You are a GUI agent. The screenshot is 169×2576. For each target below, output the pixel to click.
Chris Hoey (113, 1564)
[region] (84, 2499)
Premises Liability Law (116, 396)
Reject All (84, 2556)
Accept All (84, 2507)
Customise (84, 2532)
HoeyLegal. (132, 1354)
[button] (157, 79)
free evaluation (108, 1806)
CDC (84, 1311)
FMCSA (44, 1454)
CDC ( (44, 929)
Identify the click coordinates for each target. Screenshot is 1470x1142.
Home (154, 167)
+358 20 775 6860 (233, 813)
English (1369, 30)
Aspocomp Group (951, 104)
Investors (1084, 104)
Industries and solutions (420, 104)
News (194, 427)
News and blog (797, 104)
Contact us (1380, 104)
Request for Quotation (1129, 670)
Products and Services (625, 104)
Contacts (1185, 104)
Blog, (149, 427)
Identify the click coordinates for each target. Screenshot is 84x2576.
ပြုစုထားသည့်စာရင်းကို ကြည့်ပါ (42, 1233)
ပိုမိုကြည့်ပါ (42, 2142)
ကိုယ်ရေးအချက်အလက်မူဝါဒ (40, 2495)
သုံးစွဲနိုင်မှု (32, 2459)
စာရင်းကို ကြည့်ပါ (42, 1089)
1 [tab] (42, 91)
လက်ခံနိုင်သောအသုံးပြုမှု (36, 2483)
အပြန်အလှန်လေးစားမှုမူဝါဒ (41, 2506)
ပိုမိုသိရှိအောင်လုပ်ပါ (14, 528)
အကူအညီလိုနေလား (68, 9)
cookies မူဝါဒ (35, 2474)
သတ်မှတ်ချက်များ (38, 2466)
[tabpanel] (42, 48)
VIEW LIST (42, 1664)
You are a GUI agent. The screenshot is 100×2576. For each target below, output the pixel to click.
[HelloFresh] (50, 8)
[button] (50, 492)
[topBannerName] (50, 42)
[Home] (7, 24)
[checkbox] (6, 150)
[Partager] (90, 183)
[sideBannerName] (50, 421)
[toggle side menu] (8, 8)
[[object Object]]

_WHAT NEEDS TO BE DONE_. All lines above from the line with "Premises Liability Law (116, 396)" through the line with "ကိုယ်ရေးအချက်အလက်မူဝါဒ (40, 2495)", both included, are to be set down exactly, with nothing else.

_SOLUTION FOR THIS EXERCISE_.
Premises Liability Law (116, 396)
Reject All (84, 2556)
Accept All (84, 2507)
Customise (84, 2532)
HoeyLegal. (132, 1354)
[button] (157, 79)
free evaluation (108, 1806)
CDC (84, 1311)
FMCSA (44, 1454)
CDC ( (44, 929)
Identify the click coordinates for each target. Screenshot is 1470x1142.
Home (154, 167)
+358 20 775 6860 (233, 813)
English (1369, 30)
Aspocomp Group (951, 104)
Investors (1084, 104)
Industries and solutions (420, 104)
News (194, 427)
News and blog (797, 104)
Contact us (1380, 104)
Request for Quotation (1129, 670)
Products and Services (625, 104)
Contacts (1185, 104)
Blog, (149, 427)
Identify the click coordinates for each target. Screenshot is 84x2576.
ပြုစုထားသည့်စာရင်းကို ကြည့်ပါ (42, 1233)
ပိုမိုကြည့်ပါ (42, 2142)
ကိုယ်ရေးအချက်အလက်မူဝါဒ (40, 2495)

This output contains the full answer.